WHAT YOU ARE ASKED TO DO
Your reply should consist only of the lines from the one with "This screenshot has" through the end of the entries, transcribed exactly. Pictures stay out.

PROVIDED DATA
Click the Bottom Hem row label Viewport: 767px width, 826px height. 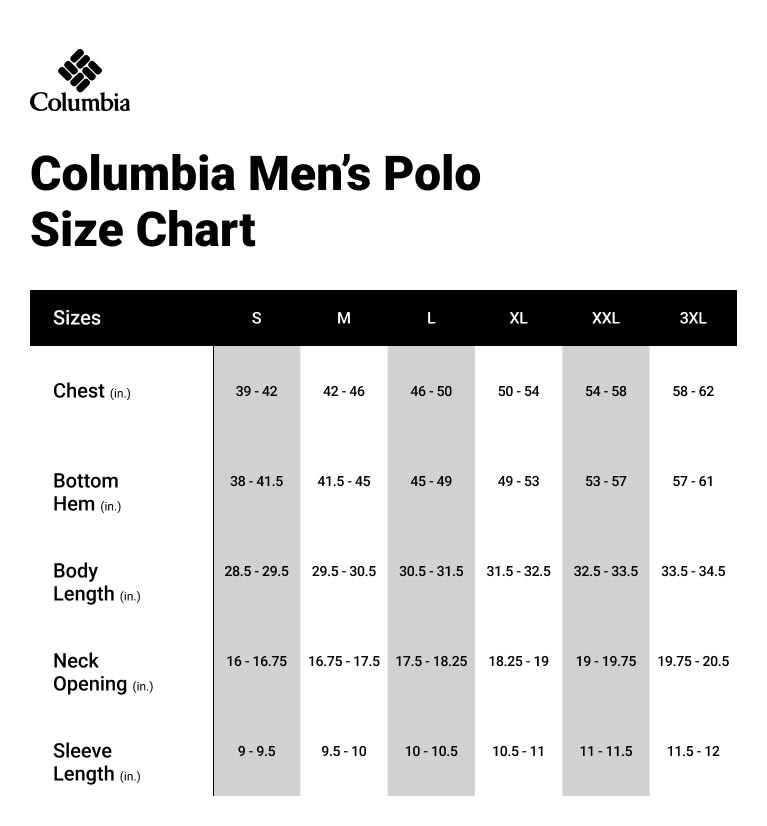tap(87, 492)
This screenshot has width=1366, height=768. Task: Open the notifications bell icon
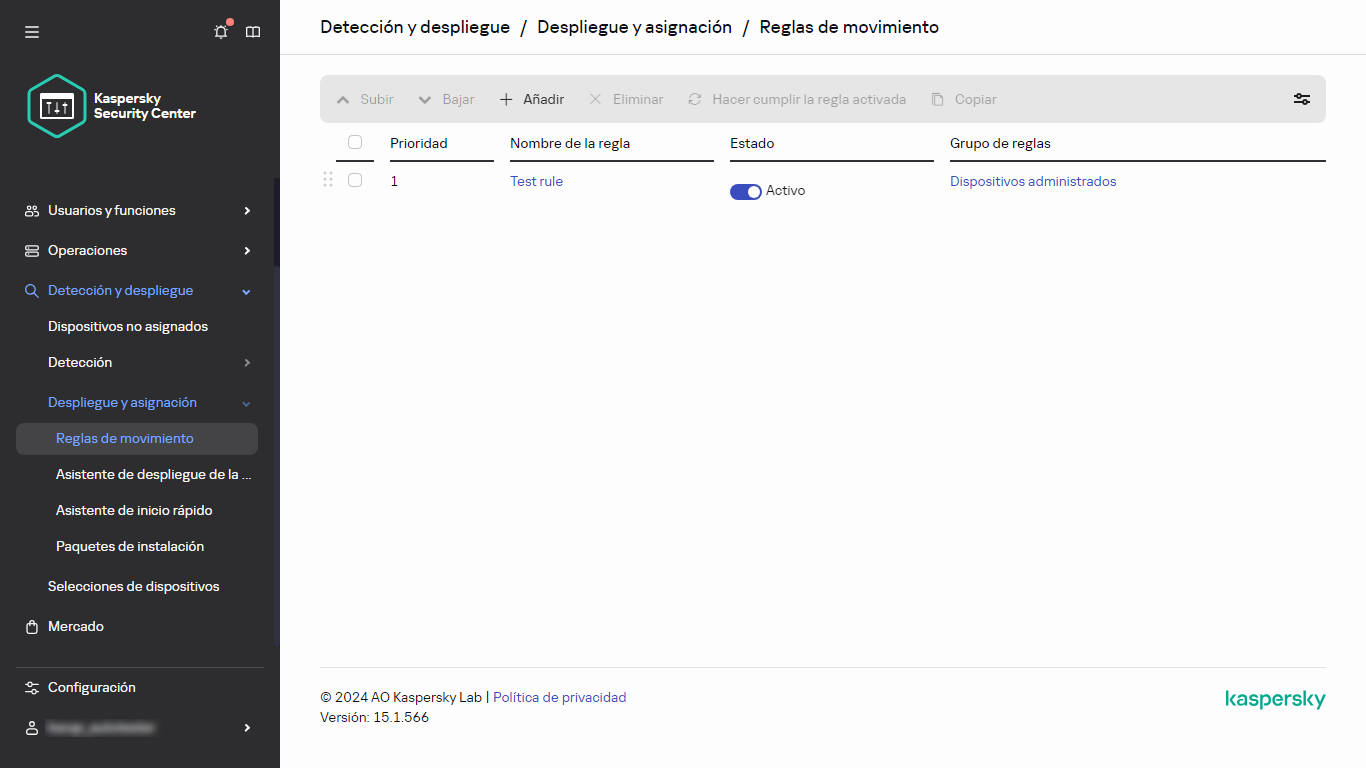tap(220, 31)
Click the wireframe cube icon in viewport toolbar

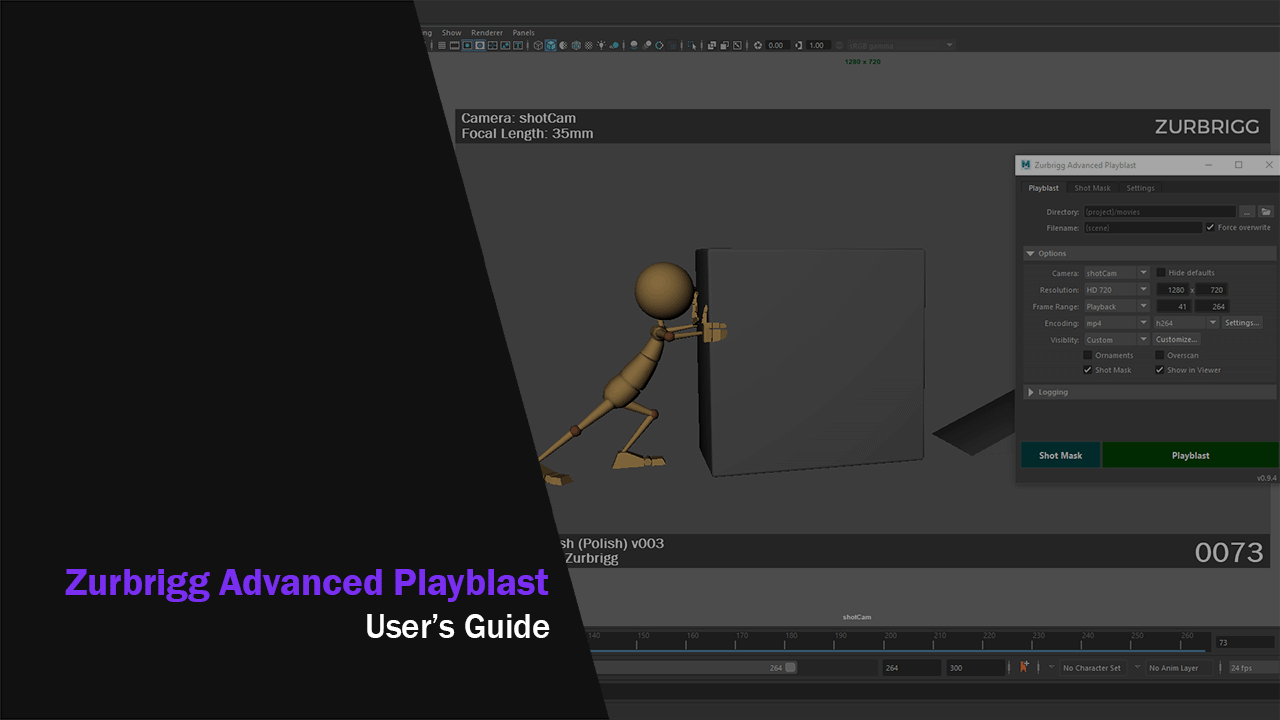click(x=538, y=45)
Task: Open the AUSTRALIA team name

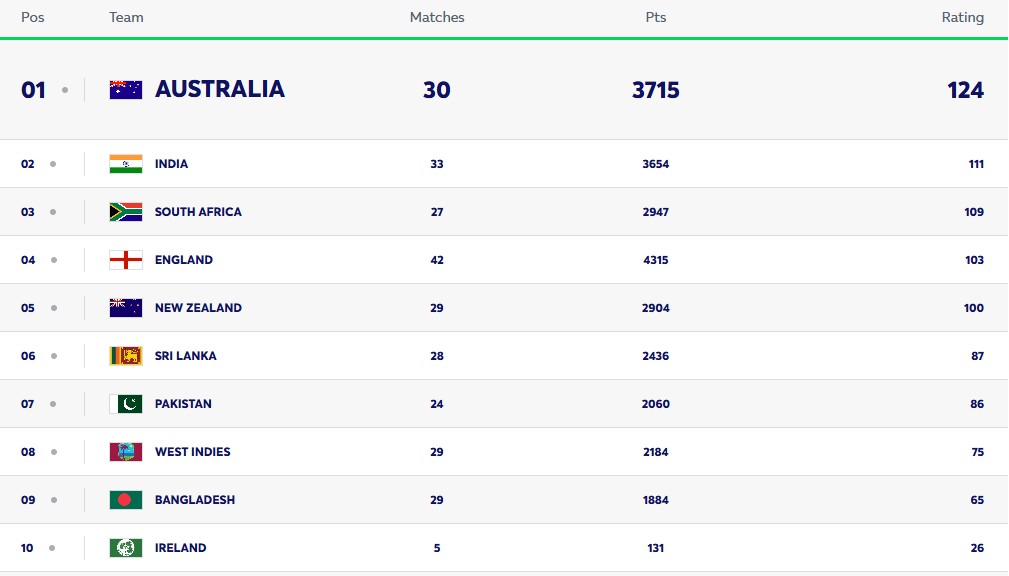Action: pyautogui.click(x=220, y=90)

EXERCISE RESPONSE
This screenshot has width=1366, height=768. Task: Open the notifications bell icon
tap(220, 31)
Click the wireframe cube icon in viewport toolbar

click(x=538, y=45)
Task: Open the AUSTRALIA team name

Action: pyautogui.click(x=220, y=90)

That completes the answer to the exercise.